Peter Martin Wettler, the new Prince of Belfort, poses with a specially-made orb, symbol of the village's unity Keystone

A village in normally democratic Switzerland has taken the rather unusual step of appointing a prince in the hope of reviving its fortunes.

This content was published on March 20, 2007 - 12:51

On Tuesday, the authorities in Alvaneu, near the resort of Davos, announced that the title – which was advertised in the press - had been awarded to canton Zurich resident and media expert Peter Martin Wettler.

The "Prince of Belfort" as he will be known – named after a local castle and hotel - will rule over his subjects for at least a year.

Alvaneu is a quiet, rural village of 440 people, set against a glorious mountain and forest backdrop.

Perhaps not the first place you would think of for a monarch, especially in highly democratic Switzerland. So does it really want to hark back to feudal times? Not really, says Alvaneu's mayor Thomas Kollegger.

"We currently live in a time where mountain regions have to work out how to survive," said Kollegger.

"It makes sense to see what our potential is and somebody who doesn't live here is of course much more open and can help us develop our future," he told swissinfo ahead of the announcement.

The prince is expected to bring along a strong network [of contacts] and new ideas for bringing back some sparkle into the depressed region, which is losing its young people to the cities. In return, the prince will have a strong "executive and representational capacity", but he won't be paid.

Lots of publicity

The publicity surrounding the village's unusual move is also giving the tourism area a very welcome public relations boost.

"We hope that through the appointment new impulses will be given to our hotel and the region," admits Markus Beer, who with his wife runs the local Hotel Belfort – which is celebrating its 30th anniversary this year.

Beer has prepared a special room for the prince, complete with coat of arms on the door and magnificent view of the mountains. A special series of events is planned to welcome the village's new royal member, who of course gets free lodgings whenever he is in town.

Kollegger and Beer have created a foundation to support the prince and his work, as well as to mark the hotel's anniversary. The foundation was responsible for the advert looking for a royal that appeared in the Swiss media earlier this year.

Eight applications from across Switzerland came in but none was from the truly blue blooded. "We had only enquiries from that side but afterwards they didn't apply," explained Kollegger.
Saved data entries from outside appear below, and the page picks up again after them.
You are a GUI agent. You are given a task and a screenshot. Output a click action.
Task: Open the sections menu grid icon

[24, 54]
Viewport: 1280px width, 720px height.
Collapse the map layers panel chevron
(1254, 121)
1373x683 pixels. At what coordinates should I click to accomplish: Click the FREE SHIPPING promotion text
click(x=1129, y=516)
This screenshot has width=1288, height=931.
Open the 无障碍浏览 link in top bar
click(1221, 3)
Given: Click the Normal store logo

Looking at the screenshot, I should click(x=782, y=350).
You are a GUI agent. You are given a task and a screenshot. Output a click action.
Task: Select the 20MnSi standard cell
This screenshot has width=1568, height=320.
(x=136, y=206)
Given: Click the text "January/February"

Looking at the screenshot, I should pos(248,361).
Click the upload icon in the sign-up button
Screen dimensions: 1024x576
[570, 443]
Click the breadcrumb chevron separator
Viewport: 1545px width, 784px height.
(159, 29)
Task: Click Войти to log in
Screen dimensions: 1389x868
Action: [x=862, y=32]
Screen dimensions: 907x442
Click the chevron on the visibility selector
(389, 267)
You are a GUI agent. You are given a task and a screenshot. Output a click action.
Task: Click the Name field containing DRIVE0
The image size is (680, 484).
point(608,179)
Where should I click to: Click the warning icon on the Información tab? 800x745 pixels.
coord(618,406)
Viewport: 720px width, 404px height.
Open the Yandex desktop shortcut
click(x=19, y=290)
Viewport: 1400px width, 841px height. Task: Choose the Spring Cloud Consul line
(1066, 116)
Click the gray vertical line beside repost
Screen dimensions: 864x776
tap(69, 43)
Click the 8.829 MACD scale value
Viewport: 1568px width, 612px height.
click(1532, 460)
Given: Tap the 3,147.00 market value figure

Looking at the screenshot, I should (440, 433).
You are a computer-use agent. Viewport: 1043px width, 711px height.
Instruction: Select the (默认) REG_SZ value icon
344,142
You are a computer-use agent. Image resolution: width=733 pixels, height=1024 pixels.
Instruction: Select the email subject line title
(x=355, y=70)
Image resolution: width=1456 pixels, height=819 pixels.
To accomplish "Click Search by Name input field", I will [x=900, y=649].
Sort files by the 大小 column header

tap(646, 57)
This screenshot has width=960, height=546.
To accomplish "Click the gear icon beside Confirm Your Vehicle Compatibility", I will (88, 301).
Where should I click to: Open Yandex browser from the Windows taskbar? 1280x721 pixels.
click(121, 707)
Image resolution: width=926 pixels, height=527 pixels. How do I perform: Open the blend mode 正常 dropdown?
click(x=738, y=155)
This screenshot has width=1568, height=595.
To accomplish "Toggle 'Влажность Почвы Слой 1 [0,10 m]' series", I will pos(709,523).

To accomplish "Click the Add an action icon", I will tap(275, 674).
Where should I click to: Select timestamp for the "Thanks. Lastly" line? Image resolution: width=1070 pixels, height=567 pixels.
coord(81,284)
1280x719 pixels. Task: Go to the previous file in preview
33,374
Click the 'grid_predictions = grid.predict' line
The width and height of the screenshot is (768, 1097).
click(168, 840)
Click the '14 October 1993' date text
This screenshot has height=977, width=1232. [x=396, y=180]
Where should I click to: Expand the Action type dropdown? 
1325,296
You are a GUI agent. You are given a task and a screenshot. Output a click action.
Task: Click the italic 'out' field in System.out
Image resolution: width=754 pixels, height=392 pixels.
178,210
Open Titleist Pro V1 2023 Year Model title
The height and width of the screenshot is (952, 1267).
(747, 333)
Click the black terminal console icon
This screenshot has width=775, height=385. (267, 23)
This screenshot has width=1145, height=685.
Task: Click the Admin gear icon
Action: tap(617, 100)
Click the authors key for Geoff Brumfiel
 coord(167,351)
Wettler was chosen for the one-year post because he was, as Beer puts it, an "unconventional thinker".

Loyal subjects

It seems as if his highness may be able to count on his subjects being loyal. Both men say they have not had any complaints from the local population.

In fact, when a radio station asked the good burghers of Alvaneu who would be the best ruler, the most popular answers were former United Nations Secretary-General Kofi Annan and current Swiss President Micheline Calmy-Rey.

A quick tour of Alvaneu, which has a doctor, a supermarket, a post office as well as several tourism establishments, including a spa, would seem to confirm this.

"There are always people for and against the idea but for the most part people are behind it," says one man.

Of course, the region has already had its fair share of nobility. There were barons until the 12th century, including the much-loved hero Baron Donatus von Vaz, who owned the nearby Belfort castle.

And the current prince may be in for a long reign if he proves a success.

"We gave him a mandate for a year and we will see if we can extend it. Or it could be that next year there'll be another prince. There's a lot to do," said Kollegger.

swissinfo, Isobel Leybold-Johnson in Alvaneu, Graubünden

In brief

Alvaneu, in canton Graubünden, is divided into Alvaneu Dorf (village) and Alvaneu Bad (baths).

Around 30% of the population speak the Latin-based minority language Romansh.

The economy is based on tourism, agriculture and forestry, as well as local industry such as carpentry and forging.

Bad Alvaneu houses a spa complex, based on natural springs.